Clamp the m/c in a bench vise with "soft jaws," i.e., either padding the vise with an aluminum angle or shop rags applied to the vise jaws. This will prevent the m/c finish from being damaged by the steel vise jaws. Use caution when applying the clamp pressure as a bench vise can crack and crush the aluminum m/c if over-tightened.
Position the screwdriver in the piston detent. Apply pressure directly in line with the piston travel direction to compress the return spring and "unload" the snap-ring. Remove the snap-ring from the m/c and discard it. Ease off the screwdriver pressure and allow the return spring to push the piston out of the cylinder. Pull the piston free of the cylinder. Inspect the cylinder bore for pitting or scoring. Damaged cylinder bores must be replaced. Never try to hone a cylinder bore to remove damaged surfaces as it will increase the inside diameter of the bore and could lead to catastrophic brake failure.
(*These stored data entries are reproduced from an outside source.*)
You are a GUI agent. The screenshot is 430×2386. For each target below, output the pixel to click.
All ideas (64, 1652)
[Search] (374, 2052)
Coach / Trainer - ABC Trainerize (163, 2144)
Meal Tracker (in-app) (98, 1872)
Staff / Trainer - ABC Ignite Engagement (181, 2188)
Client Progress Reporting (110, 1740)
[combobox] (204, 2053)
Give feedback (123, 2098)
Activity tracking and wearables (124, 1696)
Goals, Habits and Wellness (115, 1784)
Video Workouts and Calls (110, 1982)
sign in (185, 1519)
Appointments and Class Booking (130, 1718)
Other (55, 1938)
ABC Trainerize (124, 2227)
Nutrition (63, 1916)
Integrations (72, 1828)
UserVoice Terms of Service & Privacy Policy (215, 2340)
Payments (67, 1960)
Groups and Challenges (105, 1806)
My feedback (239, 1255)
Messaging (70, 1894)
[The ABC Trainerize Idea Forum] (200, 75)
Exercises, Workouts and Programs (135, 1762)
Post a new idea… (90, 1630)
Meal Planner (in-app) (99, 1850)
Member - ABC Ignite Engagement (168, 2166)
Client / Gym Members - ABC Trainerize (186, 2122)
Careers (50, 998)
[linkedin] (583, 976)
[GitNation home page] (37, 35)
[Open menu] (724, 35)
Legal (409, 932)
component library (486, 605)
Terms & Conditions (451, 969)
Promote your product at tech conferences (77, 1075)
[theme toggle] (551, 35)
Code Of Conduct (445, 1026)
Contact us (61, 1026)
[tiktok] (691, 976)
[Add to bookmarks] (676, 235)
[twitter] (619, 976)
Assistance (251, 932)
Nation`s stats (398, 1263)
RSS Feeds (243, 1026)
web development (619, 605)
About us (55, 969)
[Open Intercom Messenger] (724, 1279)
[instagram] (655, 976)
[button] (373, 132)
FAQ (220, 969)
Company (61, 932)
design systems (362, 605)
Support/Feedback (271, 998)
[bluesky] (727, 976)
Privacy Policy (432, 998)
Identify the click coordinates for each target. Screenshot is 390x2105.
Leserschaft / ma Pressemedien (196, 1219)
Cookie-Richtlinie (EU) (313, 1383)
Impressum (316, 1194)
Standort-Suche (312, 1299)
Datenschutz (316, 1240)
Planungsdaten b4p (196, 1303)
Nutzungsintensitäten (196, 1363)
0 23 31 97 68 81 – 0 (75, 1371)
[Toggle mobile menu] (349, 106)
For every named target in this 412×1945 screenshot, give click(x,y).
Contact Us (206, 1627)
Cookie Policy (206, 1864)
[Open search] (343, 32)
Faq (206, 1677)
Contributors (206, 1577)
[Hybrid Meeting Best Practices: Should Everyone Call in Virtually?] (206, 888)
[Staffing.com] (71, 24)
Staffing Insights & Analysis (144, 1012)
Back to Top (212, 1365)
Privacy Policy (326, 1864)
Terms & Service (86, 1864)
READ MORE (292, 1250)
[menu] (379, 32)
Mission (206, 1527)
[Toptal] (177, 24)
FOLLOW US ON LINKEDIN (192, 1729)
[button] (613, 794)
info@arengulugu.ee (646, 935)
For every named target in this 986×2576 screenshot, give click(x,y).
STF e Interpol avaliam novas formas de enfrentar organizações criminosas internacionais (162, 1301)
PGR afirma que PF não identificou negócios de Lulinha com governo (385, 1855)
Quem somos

Inspect the bleed-back hole inside the reservoir for obstructions or debris, and clean it if necessary. Replace the rubber components on the piston with the new pieces. Lightly lubricate the new rubber with clean brake fluid. Insert the rebuilt piston back into the m/c bore. Push it in and compress the return spring with the screwdriver. Install the new snap-ring and insure that it snaps fully into its groove. Release the piston and wipe the assembly with a clean shop rag.
Reinstall the brake lever and the pivot, then install a new snap-ring into the pivot retainer groove (if applicable). Reinstall the m/c onto the bike. Install the hydraulic line onto the m/c with new crush washers. There should be one washer on each side of the hydraulic line fitting with the fitting sandwiched in between. Torque the banjo bolt to factory specifications. Do not over-torque it as the banjo bolt is hollow and easily broken.
Fill the brake reservoir to the "Full cold" mark. Bleed the brakes to remove any air bubbles present in the system. With the reservoir cap off, observe the bleed-back hole while pumping the brakes. There should be a small geyser of fluid shooting up from the hole. The absence of a geyser indicates an improperly assembled piston or a bleed-back obstruction. This condition will cause the brakes to engage and prevent them from releasing, leading to brake overheating and/or lockup.
Top off the reservoir to the "Full cold" mark and replace the reservoir cap. Push the bike and actuate the brakes to insure proper operation and feel before test riding under power.